* Text

>>>>>

EU’s Open Banking’s Payments Transformation Faces FinTech Headwinds

The introduction of open banking in 2019, enabled by the revised Payment Services Directive (PSD2), has significantly transformed the digital payments space in Europe, with the data sharing consented by customers boosting competition in the banking industry.

In the instant payments space, in particular, the regulatory infrastructure has been driving growth in recent years, facilitating account-to-account (A2A) payments without the need to input card or personal data.

“We benefit greatly from instant processing infrastructure in Europe and now elsewhere in the world,” Lena Hackelöer, CEO at Stockholm-based instant payments provider Brite Payments, told PYMNTS in an interview.

“If you take a world map and map out where instance schemes for instant processing of bank transactions are already launched or a step to launch and it’s getting better and better — [it’s Europe].”

Also, consumers are now more inclined toward convenience and are embracing payment methods that are easy to use. That trend, accelerated by the pandemic, is the main driving force behind the uptake of open banking payments in the region, she said.

But as much as open banking has been transformative to Europe’s payments and finance sector, the infrastructure delivered by banks in the region is still far from reaching maturity.

One of the key issues Hackelöer highlighted is the lack of standard regional rules guiding banks on how to set up application programming interfaces (APIs), which in turn complicates integration for FinTechs like Brite operating across multiple countries in the fragmented EU market.

“There is still no universal standard which dictates how a bank should deliver an API. We still see discrepancies between the guidelines that are issued centrally, versus locally, by regulatory bodies,” she pointed out.

And as a business that depends on the availability of APIs to process payments, even the slightest technical issue from any bank could have a huge impact on everyday operations.

“If an API is down, that means we cannot offer customers of that particular bank [the ability] to make a payment. In the world of payments, that’s fairly dramatic, and even if from a bank point of view, it may be sort of a small technical glitch, for us it sets our whole operations team into a tailspin,” she explained.

<<<<<

* Records supplied
>>>>>

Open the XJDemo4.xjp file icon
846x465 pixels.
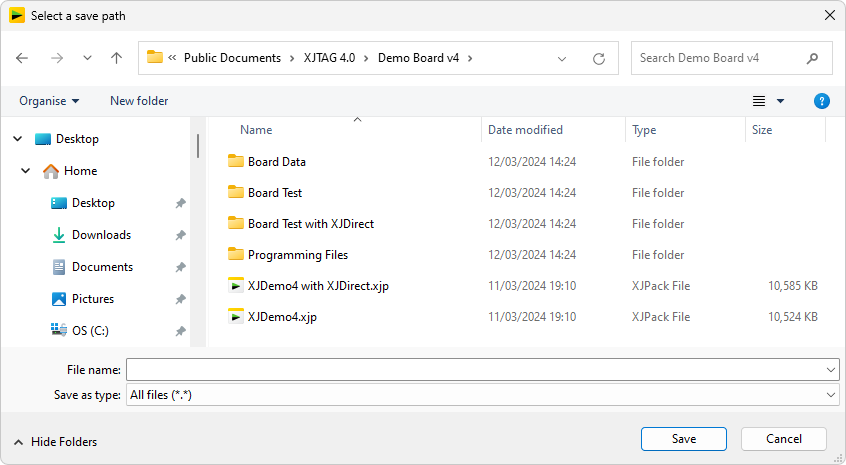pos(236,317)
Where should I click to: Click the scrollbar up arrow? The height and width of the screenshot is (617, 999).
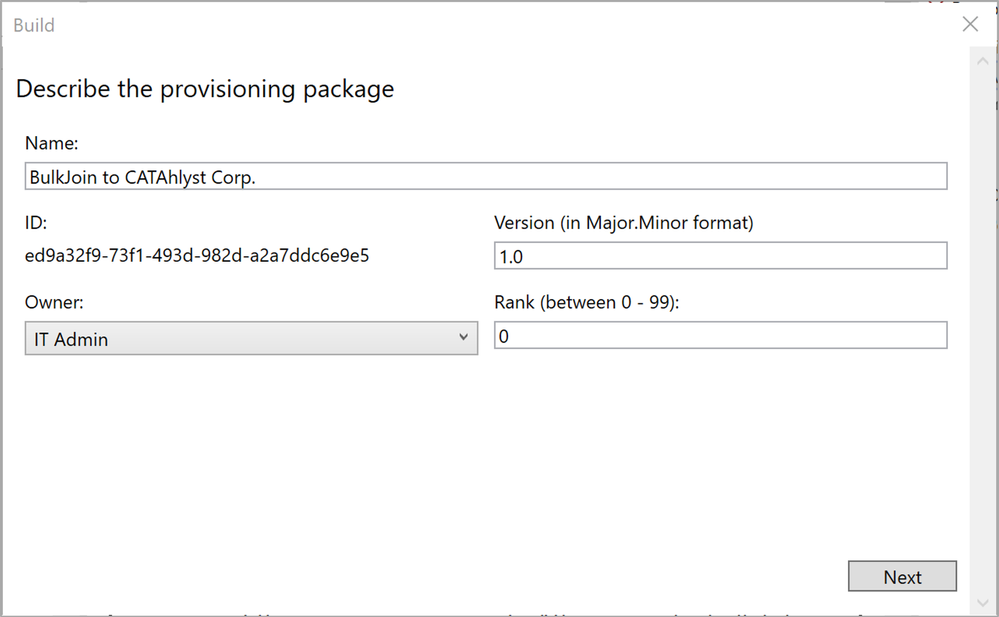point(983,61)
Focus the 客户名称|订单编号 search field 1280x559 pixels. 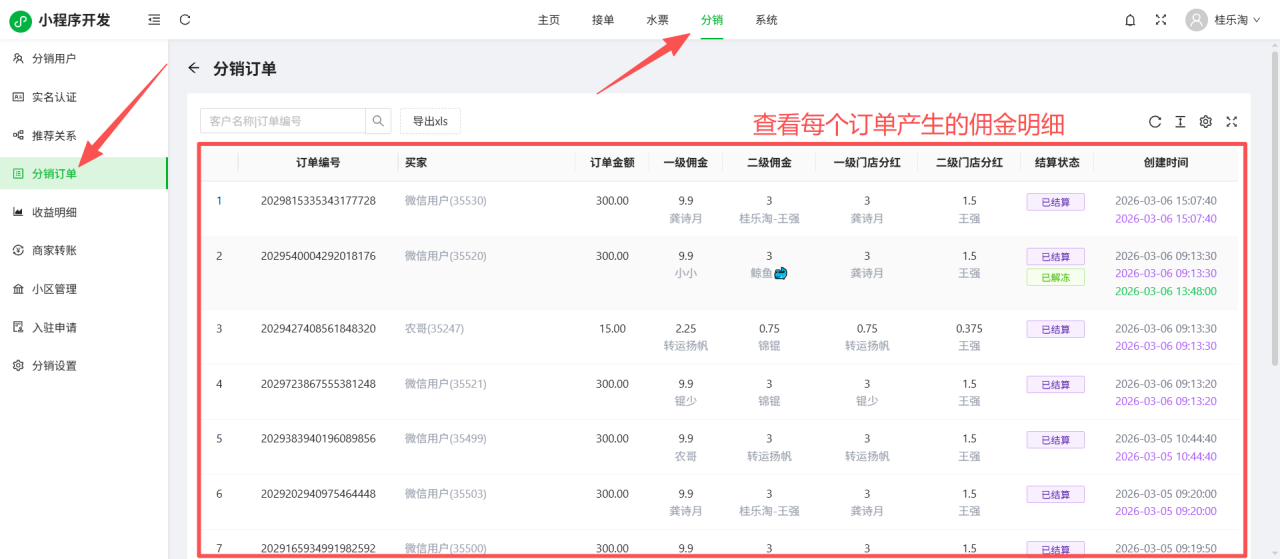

<<<<<

* Task directions
Answer from the article on open banking:
1. Which directive enabled the introduction of open banking in 2019?
2. In which city is Brite Payments based?
3. According to Hackelöer, what does no universal standard yet dictate?
The listing has no connection to the text.

* Exercise response
1. The revised Payment Services Directive (PSD2).
2. Stockholm.
3. How a bank should deliver an API.